▶ _TEXTO ORIGINAL_
::::::

Umbral es uno de los mejores poetas de la
segunda mitad del siglo XX en mi idioma, y digo esto sin haber leído un verso
suyo, si es que los tiene. Es el mejor prosista poético que yo haya leído. Creo
que la poesía, o la lírica, es aquel fragmento que apetece releer inmediatamente,
aunque se haya entendido; precisamente porque se ha entendido y uno quiere
volver a gozar con su belleza. De este género, Umbral tiene a millares, porque
aunque escribió decenas de libros en prosa, no fue novelista. Ninguna de sus
innumerables novelas pasará nunca al cine. Si era narrador no tenía de
historias con argumento. Yo no le recuerdo argumento, ni siquiera, en sus biografías “Cela, un
cadáver exquisito” la de Larra o la de Lorca
(y mira que es difícil): son miradas poéticas, aunque también cotilleo,
y temo que puede que pase a la historia popular como inventor del cotilleo
poético.
Es un narrador personal, un bloguero de altísimos
vuelos y ya no me resisto más a copiar esto que escribió a los 49 años, mi edad
actual:
La vida,
admitámoslo de una vez, no nos deja nada, salvo una experiencia que sólo es
aplicable a nosotros mismos (al “nosotros” que fuimos, ni siquiera al actual) y
unas cuantas instantáneas de lluvia o de sexo. Me paro, a veces, a considerar
mi edad, y tengo la sensación de que el tiempo se ha acumulado injustamente sobre mí, como aquel cargador a
quien le han dado la carga más pesada. Lo malo del tiempo no es que pese, sino
que pesa inútilmente. Por eso resultan tediosos los predicadores cotidianos de
su experiencia. Somos intransferibles.
(...) El gran fiasco de la vida es que el
tiempo –eso tan sutil- se nos va transformando en peso mientras que las
sutilezas desaparecen. Algunos contra eso, que quizá sólo intuyen, tienen el
remedio de repetir y repetirse. Contar y cantar un momento afortunado de su
vida, para que todo el mundo se entere. Son máquinas tragaperras. Se les echa
una palabra amable, convencional y nos premian
con el lote completo de sus experiencias mecánicas, de sus recuerdos automatizados.

::::::

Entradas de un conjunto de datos
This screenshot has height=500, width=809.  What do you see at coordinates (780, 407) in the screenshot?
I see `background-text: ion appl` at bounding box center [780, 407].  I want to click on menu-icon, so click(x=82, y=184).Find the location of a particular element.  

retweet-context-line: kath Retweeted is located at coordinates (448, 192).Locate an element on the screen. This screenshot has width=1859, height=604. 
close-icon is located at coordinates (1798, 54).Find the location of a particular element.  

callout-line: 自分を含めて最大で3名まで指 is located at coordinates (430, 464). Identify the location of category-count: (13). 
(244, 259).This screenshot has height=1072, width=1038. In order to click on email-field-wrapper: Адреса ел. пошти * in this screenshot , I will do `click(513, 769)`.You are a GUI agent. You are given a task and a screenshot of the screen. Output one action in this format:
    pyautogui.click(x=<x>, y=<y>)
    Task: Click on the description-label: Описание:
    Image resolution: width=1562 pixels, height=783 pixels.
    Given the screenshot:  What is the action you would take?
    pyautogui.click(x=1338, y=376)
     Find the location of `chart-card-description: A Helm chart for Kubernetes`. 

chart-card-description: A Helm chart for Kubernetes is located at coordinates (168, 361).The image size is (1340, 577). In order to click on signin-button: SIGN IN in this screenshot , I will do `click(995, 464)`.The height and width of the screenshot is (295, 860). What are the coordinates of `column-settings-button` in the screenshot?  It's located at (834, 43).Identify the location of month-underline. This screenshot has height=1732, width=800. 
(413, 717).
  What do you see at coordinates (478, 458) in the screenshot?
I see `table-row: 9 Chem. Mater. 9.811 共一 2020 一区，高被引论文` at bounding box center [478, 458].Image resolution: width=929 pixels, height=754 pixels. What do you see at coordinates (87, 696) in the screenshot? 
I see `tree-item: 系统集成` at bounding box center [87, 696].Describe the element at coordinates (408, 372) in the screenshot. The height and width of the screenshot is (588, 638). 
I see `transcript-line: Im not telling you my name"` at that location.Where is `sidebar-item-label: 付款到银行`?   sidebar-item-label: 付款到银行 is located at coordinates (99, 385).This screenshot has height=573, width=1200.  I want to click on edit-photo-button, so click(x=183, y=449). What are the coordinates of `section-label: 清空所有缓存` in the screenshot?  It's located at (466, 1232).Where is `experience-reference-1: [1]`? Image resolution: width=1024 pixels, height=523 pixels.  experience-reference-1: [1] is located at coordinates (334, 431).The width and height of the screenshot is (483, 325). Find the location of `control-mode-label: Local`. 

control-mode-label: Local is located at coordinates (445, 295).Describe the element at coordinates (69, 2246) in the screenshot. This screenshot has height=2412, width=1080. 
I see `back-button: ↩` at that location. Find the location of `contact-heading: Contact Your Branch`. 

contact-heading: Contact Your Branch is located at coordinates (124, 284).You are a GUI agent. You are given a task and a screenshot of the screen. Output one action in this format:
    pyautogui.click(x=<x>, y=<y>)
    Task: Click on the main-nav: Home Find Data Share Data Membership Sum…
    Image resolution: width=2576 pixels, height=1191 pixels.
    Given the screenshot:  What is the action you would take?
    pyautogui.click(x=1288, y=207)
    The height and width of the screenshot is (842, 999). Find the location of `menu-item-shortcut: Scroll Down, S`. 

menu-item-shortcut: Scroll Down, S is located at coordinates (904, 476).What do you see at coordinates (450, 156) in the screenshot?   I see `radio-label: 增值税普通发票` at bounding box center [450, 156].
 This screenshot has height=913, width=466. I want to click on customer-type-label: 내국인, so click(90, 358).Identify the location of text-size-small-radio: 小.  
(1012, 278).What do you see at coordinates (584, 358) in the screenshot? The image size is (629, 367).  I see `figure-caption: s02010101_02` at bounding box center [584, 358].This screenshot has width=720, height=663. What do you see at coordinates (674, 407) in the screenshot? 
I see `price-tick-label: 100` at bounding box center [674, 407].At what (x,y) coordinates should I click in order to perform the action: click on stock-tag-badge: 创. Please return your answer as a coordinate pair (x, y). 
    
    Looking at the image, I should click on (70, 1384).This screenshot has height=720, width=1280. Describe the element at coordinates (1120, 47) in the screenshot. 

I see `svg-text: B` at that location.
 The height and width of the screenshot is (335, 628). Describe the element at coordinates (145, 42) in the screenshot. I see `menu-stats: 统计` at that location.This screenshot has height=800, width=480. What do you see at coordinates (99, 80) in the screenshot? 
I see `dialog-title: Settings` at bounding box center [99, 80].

::::::

Según el texto sobre Umbral, ¿a qué edad escribió Umbral el fragmento que se copia al final?

A los 49 años.